> _Action item_
An exact copy of the data is required. No picture may appear in it.

Extracted data entries:
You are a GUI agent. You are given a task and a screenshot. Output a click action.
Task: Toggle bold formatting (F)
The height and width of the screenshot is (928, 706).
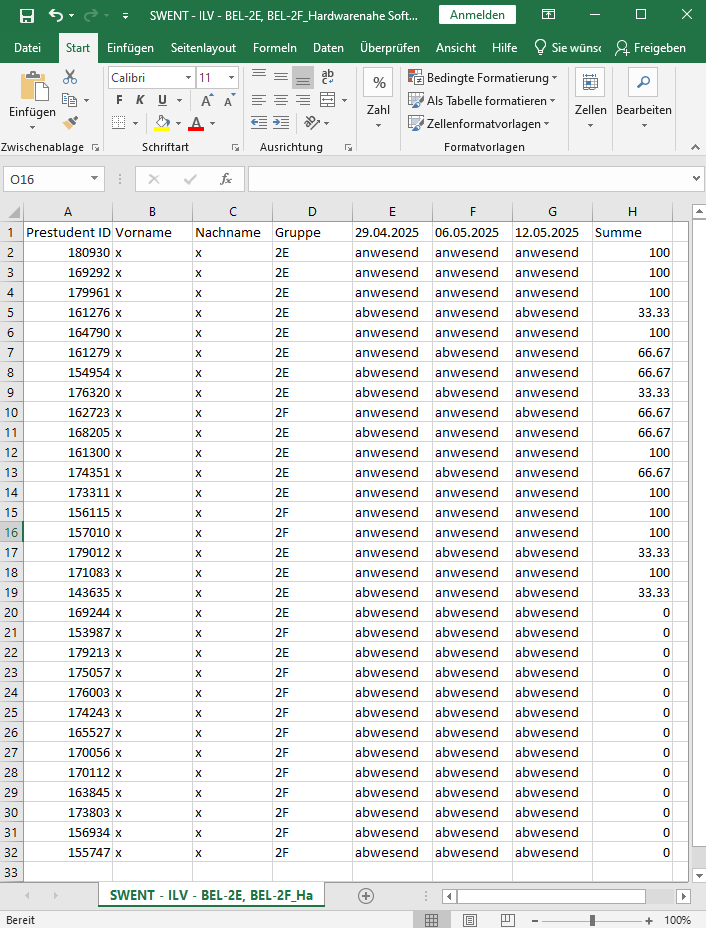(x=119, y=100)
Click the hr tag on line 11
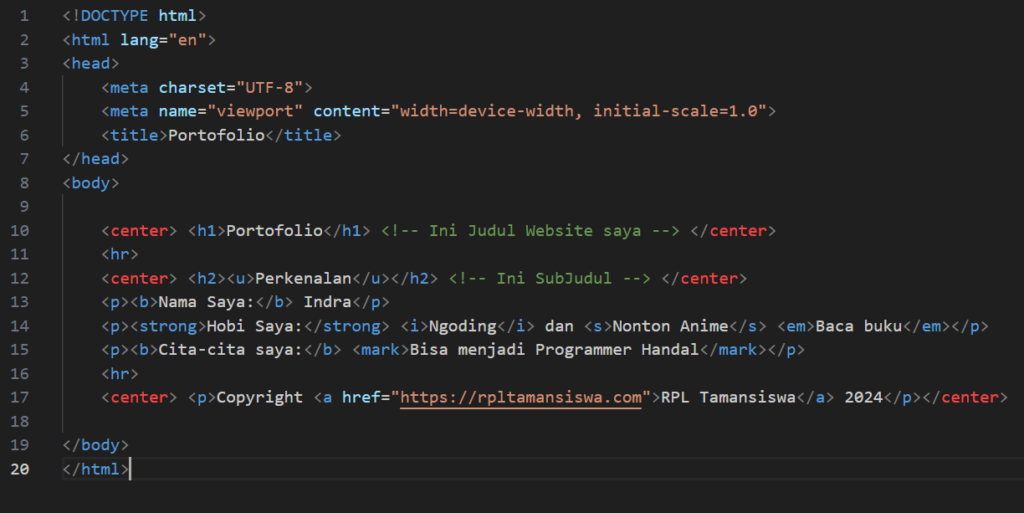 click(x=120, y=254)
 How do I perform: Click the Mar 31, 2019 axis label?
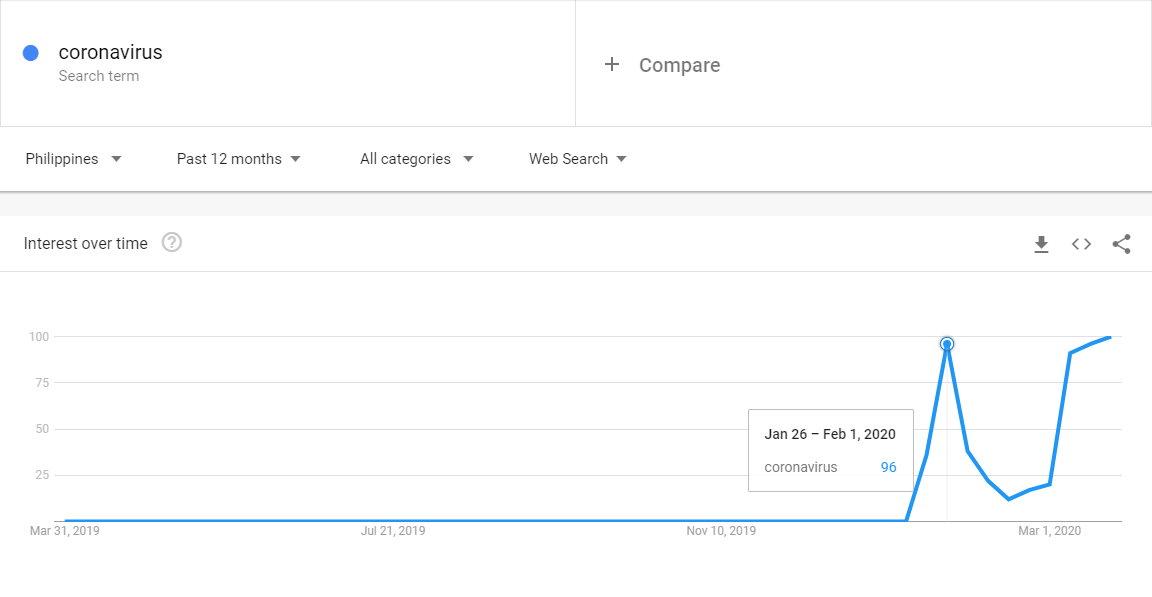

> _Expected answer_
You are a GUI agent. You are given a task and a screenshot. Output a click action.
Task: Toggle bold formatting (F)
The height and width of the screenshot is (928, 706).
(x=119, y=100)
Click the hr tag on line 11
 click(x=120, y=254)
 How do I perform: Click the Mar 31, 2019 axis label?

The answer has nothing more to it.